When funding was still short just a few months ago, philanthropists Jeff and Laurie Ubben donated $1.5 million to get the deal across the finish line, O’Byrne said.

“It’s rugged and very special country,” Whitaker said, “in addition to all the resource benefits.”

The $4.2 million Weeks Ranch deal came together much faster, with the Open Space District paying $3.48 million and the Sonoma Land Trust contributing $720,000 through a grant from the Gordon and Betty Moore Foundation.

The property will be accessed via Hood Mountain’s Los Alamos Road entrance. It will take quite a bit longer to plan for public access, Whitaker said, but once visitors are welcomed in, it’s the kind of place that should offer ready access by car, though along very steep roads, Whitaker said.

But once inside “the experience we envision in the future is one where you get out of your car and immediately have those amazing views,” he said.

“We talk about landscape scale conservation,” said Kuszmar, “and this is really beginning. Now we’re seeing this happen.

“In reality, it’s been decades in the making. These two landscapes have previously been conserved, but under private ownership. Now there’s the benefit of people being able to go on it.”

You can reach Staff Writer Mary Callahan (she/her) at 707-521-5249 or mary.callahan@pressdemocrat.com. On X/Twitter @MaryCallahanB.

Additions to Hood Mountain Regional Park to create a 5-square-mile wilderness

McCormick Addition

253 acres on the northeast side of Hood Mountain Regional Park, at the Napa County line. Another 401 acres from the same deal on the other side of the county line becomes part of the Napa County Regional Park and Open Space District. 1,111 acres of the same historic ranch was added to Sugarloaf Ridge State Park in 1996.

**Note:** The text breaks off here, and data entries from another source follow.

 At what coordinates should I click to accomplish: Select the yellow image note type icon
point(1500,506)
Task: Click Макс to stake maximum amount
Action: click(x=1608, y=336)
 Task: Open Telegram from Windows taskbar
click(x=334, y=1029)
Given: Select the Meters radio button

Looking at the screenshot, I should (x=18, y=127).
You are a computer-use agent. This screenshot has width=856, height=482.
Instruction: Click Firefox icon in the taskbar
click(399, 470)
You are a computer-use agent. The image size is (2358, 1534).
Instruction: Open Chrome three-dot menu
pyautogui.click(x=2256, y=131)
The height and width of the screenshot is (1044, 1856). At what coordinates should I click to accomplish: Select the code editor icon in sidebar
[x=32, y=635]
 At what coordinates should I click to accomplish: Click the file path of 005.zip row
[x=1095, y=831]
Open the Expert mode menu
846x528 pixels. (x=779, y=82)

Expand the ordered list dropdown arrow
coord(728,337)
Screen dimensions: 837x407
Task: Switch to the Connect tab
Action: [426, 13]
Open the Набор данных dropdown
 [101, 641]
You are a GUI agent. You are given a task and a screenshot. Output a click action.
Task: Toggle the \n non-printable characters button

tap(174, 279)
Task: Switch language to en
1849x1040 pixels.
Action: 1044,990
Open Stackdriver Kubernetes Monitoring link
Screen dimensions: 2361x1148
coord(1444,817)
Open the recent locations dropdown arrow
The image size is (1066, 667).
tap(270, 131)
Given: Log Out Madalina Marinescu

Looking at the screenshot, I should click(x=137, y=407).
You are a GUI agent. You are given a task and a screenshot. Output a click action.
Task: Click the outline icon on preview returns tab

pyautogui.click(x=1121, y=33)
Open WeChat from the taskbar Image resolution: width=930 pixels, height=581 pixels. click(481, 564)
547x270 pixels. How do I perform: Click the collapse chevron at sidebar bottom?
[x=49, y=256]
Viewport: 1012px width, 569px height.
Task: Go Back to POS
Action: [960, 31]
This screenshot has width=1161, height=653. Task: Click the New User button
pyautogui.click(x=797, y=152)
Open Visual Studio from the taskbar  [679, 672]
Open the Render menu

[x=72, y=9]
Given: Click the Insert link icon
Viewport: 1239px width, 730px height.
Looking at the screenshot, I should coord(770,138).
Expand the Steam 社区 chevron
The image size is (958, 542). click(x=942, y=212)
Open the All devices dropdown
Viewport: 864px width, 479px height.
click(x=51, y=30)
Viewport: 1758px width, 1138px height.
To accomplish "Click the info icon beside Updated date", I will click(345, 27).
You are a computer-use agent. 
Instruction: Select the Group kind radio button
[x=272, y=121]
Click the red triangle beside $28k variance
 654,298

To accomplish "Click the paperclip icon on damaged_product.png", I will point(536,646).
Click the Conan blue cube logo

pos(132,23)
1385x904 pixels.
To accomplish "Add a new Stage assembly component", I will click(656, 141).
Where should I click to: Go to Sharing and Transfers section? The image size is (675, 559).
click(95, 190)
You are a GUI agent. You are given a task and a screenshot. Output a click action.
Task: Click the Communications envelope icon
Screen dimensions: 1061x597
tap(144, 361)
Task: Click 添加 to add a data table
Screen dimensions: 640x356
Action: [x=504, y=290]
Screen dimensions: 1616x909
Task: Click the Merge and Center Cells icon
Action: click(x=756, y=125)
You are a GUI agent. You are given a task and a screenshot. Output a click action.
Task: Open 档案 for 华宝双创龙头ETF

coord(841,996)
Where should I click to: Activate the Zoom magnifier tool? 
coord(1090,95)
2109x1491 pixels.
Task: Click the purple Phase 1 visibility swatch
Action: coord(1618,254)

Park Preview Days allowing visitors to see the property likely as early as next spring

$14.3 million purchase funded by the Gordon and Betty Moore Foundation, California State Coastal Conservancy, California Natural Resources Agency, California State Parks’ Habitat Conservation Fund and the Sonoma Land Trust. Includes $3.425 million contribution from landowner Jim Perry by way of discounted price and $3.5 million from the Sonoma County Agricultural Preservation and Open Space District.

Salt Creek Addition/Weeks Ranch North

888 acres north of Los Alamos Road near the northern, Los Alamos entrance to Hood Mountain Regional Park.

Timing for public access still unknown.

A planned, future purchase of 100 acres adjacent land will connect Hood Mountain to the 960-acre Saddle Mountain Open Space Preserve.

$3.48 million of public open space dollars used in 2019 to pay for conservation easements on Weeks Ranch North and Weeks Ranch South. Sonoma Land Trust contributed $720,000, with support from the Gordon and Betty Moore Foundation.

$4.49 million in open space funds approved for purchase of Weeks Ranch North, the Salt Creek Addition. Purchase should close escrow by the end of the year or early next year.